For the two friends, the invitation meant that the pressure was on.
Their previous experience as curators amounted to a show last November in a room at the Claremont Chamber of Commerce for Art Walk. It rained that night. Only 20 people came.
“It was very microscopic,” Ustrell recalled. “It did push us to create a website, a QR code, an artistic mission statement. So when this came up, we were prepared.”
And because Ustrell has a side business as a zine publisher, she had a business license and insurance, lending further legitimacy.
Patrons walk through the Millard Sheets Art Center at the L.A. County Fair on Thursday, May 14 past the painting “Mr. Lucky” by Chaz Bojórquez. (Photo by David Allen, Inland Valley Daily Bulletin/SCNG)

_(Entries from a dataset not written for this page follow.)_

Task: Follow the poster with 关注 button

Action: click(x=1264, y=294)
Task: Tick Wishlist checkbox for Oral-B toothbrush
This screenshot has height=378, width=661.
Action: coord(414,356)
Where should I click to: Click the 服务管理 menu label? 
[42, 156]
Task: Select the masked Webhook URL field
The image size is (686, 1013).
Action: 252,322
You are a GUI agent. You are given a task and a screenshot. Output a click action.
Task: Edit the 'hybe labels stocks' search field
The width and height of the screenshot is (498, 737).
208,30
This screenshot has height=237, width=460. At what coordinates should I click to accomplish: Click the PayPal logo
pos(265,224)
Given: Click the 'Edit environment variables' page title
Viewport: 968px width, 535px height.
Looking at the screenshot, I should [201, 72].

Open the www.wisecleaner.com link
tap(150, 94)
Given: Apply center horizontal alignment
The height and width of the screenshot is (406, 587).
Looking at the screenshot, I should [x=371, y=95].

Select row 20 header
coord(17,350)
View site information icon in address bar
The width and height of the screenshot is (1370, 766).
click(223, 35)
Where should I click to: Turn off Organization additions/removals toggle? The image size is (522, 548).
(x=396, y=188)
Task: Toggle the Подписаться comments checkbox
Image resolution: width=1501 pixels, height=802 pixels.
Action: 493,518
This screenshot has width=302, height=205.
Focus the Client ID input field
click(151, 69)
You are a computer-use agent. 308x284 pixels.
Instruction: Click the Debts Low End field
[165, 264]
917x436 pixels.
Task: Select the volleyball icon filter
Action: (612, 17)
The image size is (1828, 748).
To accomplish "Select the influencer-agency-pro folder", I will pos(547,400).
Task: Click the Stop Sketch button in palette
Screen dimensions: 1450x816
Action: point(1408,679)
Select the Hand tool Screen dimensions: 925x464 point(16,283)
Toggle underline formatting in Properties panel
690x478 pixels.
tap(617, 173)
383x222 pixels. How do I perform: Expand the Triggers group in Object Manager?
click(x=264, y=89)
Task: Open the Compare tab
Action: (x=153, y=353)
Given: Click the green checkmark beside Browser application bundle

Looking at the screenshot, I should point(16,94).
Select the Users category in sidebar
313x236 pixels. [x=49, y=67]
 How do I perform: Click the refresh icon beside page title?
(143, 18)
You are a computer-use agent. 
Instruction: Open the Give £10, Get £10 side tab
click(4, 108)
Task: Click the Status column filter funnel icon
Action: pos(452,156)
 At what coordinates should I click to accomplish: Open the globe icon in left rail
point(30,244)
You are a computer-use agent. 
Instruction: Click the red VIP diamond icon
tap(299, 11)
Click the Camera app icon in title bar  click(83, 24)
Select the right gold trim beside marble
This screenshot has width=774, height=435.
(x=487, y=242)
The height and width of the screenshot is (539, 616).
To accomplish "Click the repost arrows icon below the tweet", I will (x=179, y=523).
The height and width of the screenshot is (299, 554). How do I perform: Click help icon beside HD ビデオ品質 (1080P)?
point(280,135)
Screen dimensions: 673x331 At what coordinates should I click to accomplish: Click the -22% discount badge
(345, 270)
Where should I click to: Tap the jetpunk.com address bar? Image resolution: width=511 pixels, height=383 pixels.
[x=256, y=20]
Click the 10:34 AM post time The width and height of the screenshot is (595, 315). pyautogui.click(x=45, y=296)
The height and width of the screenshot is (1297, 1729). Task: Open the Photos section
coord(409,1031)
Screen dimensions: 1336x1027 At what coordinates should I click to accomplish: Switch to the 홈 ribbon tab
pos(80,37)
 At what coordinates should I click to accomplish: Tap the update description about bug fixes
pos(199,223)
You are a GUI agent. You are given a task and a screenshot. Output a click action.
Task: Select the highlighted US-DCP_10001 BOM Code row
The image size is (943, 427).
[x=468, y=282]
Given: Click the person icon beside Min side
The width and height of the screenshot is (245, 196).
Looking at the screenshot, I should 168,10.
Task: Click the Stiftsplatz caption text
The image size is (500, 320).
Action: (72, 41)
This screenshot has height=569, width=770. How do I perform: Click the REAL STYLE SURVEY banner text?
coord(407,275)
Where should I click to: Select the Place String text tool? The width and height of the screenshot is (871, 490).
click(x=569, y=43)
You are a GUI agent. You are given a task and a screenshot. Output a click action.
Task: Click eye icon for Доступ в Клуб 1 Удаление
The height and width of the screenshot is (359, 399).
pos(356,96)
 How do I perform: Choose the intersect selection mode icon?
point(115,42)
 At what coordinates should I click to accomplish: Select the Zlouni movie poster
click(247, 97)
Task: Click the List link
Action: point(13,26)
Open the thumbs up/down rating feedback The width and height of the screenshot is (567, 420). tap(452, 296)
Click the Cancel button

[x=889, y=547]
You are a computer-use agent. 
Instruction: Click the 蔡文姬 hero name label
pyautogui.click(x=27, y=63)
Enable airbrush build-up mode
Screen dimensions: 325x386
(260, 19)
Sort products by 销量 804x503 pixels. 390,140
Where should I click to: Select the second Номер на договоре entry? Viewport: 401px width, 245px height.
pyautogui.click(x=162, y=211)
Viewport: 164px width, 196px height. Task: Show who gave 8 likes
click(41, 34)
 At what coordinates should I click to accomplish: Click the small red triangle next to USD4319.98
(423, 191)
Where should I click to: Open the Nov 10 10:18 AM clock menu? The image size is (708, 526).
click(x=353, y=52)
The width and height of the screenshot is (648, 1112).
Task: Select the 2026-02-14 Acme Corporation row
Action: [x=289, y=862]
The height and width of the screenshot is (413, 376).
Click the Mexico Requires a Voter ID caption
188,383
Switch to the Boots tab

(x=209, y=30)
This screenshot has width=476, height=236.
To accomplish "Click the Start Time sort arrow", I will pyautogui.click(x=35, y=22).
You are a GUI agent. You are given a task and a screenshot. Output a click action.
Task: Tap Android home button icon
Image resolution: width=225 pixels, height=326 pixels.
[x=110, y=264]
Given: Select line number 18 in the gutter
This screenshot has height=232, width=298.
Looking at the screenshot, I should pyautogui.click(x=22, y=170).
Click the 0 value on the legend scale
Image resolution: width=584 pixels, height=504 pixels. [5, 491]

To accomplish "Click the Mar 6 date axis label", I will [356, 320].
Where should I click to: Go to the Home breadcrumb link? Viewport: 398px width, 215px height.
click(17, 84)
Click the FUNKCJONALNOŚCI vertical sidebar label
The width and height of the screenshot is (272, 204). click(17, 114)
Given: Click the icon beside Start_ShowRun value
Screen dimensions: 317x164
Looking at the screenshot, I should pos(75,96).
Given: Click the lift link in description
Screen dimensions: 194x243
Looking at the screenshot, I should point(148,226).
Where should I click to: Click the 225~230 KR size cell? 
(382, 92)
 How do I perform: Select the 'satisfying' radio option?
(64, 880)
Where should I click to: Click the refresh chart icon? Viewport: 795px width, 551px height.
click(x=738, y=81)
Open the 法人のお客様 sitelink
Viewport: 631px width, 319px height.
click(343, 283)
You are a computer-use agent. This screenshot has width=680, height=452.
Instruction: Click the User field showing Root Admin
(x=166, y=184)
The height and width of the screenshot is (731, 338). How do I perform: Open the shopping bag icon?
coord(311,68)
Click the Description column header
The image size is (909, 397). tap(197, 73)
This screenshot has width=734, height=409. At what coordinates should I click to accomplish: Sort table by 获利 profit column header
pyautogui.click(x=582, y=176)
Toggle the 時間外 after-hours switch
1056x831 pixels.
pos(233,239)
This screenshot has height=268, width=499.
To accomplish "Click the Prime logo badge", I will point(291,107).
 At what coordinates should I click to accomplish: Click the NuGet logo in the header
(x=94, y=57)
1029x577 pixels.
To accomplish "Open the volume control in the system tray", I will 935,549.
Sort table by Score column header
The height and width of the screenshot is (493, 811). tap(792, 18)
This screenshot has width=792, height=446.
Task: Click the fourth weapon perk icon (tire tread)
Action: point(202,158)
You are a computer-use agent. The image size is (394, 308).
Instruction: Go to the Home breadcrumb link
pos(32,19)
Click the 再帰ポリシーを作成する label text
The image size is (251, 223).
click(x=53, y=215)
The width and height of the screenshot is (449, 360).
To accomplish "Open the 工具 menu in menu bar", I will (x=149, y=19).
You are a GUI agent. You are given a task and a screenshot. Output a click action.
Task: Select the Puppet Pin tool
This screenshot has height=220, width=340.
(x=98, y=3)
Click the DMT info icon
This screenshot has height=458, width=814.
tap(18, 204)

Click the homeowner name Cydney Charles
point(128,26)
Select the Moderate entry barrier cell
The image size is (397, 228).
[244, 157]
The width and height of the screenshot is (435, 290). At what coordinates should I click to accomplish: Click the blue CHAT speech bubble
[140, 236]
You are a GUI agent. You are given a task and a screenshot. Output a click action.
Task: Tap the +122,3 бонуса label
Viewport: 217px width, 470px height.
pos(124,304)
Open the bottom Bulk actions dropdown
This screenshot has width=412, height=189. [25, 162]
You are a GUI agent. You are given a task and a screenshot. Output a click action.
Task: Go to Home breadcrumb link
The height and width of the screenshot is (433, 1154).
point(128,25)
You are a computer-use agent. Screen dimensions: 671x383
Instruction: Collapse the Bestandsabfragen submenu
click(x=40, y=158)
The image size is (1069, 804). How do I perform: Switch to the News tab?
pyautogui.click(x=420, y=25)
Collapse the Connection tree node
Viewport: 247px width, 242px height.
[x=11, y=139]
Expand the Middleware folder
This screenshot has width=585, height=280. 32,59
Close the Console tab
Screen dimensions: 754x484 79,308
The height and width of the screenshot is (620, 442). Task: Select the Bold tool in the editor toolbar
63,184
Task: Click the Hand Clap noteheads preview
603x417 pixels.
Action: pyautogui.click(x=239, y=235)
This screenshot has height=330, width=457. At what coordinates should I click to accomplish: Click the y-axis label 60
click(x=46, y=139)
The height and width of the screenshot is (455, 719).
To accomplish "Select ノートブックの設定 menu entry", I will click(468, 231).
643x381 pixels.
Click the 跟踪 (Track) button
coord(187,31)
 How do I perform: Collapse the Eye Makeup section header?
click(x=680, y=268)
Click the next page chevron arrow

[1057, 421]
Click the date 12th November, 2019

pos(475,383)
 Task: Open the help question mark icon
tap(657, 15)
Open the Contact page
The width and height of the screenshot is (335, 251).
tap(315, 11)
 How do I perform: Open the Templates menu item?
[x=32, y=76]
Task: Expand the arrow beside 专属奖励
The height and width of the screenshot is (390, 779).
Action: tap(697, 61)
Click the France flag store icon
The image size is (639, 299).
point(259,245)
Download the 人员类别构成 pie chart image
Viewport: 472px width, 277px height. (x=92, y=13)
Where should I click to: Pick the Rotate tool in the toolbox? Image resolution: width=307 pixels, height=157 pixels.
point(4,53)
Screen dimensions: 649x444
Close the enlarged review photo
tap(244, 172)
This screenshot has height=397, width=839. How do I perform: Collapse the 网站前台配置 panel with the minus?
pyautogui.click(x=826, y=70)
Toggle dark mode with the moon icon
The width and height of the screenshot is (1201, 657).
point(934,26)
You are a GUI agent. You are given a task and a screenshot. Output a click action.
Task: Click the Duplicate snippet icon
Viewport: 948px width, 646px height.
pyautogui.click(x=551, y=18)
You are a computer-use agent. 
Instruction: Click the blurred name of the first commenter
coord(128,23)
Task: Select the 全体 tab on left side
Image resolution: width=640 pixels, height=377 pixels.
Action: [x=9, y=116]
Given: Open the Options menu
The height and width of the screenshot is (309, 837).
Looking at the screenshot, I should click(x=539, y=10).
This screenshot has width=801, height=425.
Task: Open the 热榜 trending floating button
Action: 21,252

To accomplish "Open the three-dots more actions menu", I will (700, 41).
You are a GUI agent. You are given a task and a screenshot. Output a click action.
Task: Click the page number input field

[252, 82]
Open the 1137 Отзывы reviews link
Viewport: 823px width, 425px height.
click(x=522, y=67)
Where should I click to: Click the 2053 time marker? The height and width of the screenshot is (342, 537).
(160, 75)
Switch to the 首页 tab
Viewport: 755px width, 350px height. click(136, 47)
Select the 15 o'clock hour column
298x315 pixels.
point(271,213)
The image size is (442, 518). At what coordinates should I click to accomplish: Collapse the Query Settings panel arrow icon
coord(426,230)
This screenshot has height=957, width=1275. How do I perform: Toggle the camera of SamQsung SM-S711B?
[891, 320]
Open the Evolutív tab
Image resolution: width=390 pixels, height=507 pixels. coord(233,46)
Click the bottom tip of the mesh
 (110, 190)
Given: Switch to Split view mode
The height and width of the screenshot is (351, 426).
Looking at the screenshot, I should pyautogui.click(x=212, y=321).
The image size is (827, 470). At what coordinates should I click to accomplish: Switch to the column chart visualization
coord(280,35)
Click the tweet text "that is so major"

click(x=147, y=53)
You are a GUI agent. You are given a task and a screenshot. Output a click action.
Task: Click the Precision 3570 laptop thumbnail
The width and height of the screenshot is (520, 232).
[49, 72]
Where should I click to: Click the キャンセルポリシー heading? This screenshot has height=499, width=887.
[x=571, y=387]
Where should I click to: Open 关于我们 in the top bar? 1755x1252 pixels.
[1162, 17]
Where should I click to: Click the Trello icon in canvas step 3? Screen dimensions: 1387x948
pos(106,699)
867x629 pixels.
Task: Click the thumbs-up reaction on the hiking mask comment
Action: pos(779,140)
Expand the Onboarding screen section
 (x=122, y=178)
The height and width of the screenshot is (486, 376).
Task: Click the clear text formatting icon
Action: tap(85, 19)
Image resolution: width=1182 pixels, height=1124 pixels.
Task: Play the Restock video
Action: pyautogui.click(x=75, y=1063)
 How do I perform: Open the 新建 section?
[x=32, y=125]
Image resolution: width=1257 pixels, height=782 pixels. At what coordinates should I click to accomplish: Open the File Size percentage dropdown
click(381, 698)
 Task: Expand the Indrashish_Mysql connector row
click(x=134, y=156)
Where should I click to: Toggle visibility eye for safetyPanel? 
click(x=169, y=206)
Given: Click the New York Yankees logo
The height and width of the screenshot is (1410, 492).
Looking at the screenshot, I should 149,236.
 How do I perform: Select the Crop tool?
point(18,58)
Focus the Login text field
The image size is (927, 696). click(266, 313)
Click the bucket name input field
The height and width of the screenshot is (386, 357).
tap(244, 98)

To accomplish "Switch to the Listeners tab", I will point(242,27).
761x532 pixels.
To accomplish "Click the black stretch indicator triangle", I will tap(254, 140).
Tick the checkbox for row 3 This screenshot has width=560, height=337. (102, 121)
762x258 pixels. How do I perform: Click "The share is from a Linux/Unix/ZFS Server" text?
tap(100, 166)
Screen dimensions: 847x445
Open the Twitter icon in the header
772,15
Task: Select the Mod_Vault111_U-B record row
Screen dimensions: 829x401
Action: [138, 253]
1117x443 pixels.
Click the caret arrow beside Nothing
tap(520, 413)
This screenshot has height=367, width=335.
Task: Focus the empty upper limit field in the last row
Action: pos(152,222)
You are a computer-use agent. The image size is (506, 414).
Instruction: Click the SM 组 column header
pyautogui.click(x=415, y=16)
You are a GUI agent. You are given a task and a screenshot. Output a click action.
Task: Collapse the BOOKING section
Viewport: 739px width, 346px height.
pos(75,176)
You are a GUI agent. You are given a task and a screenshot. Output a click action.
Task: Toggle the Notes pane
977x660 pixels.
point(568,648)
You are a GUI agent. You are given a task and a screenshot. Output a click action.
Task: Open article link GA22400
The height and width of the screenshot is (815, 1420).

Still, she and Ballard now had to go big with an exhibit in the fair’s 12,000-square-foot gallery, and they had only two months to organize it.
With the aid of Vince Skelly and Seth Pringle, the other members of Claremont Temporary, they began making contact with fellow artists. The fair’s theme is “Play Your Way,” which made for a good jumping-off point for the creative imagination.
In all, 63 artists are included, and most are from the Inland Empire or San Gabriel Valley.
“This is very much a community taking over a museum,” Ballard, who lives in La Verne, said.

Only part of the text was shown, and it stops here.